§ **Zu erledigende Aufgabe**
Schreiben Sie die Zeilen unverändert ab, beginnend mit der Zeile, die „You are a GUI“ enthält, bis einschließlich der Zeile, die „Celebrate Today (23, 191)“ enthält. Geben Sie ausschließlich diese Zeilen wieder.

§ **Bereitgestelltes Material**
-------

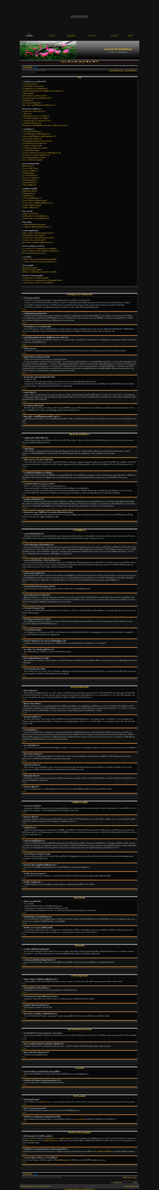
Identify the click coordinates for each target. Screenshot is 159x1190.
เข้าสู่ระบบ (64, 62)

-------

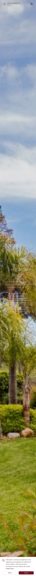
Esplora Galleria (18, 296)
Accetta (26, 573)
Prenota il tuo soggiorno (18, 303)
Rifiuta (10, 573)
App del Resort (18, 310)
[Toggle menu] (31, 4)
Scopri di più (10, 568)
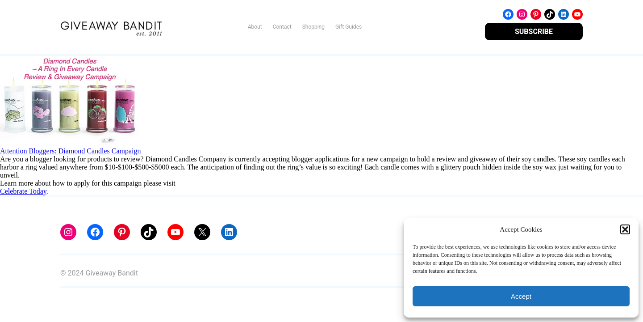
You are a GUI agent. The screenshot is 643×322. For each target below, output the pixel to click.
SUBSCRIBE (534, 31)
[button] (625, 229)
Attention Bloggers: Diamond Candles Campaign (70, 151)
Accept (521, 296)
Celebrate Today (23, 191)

-------

§ **Ergebnis der Aufgabe**
You are a GUI agent. The screenshot is 643×322. For each target below, output the pixel to click.
SUBSCRIBE (534, 31)
[button] (625, 229)
Attention Bloggers: Diamond Candles Campaign (70, 151)
Accept (521, 296)
Celebrate Today (23, 191)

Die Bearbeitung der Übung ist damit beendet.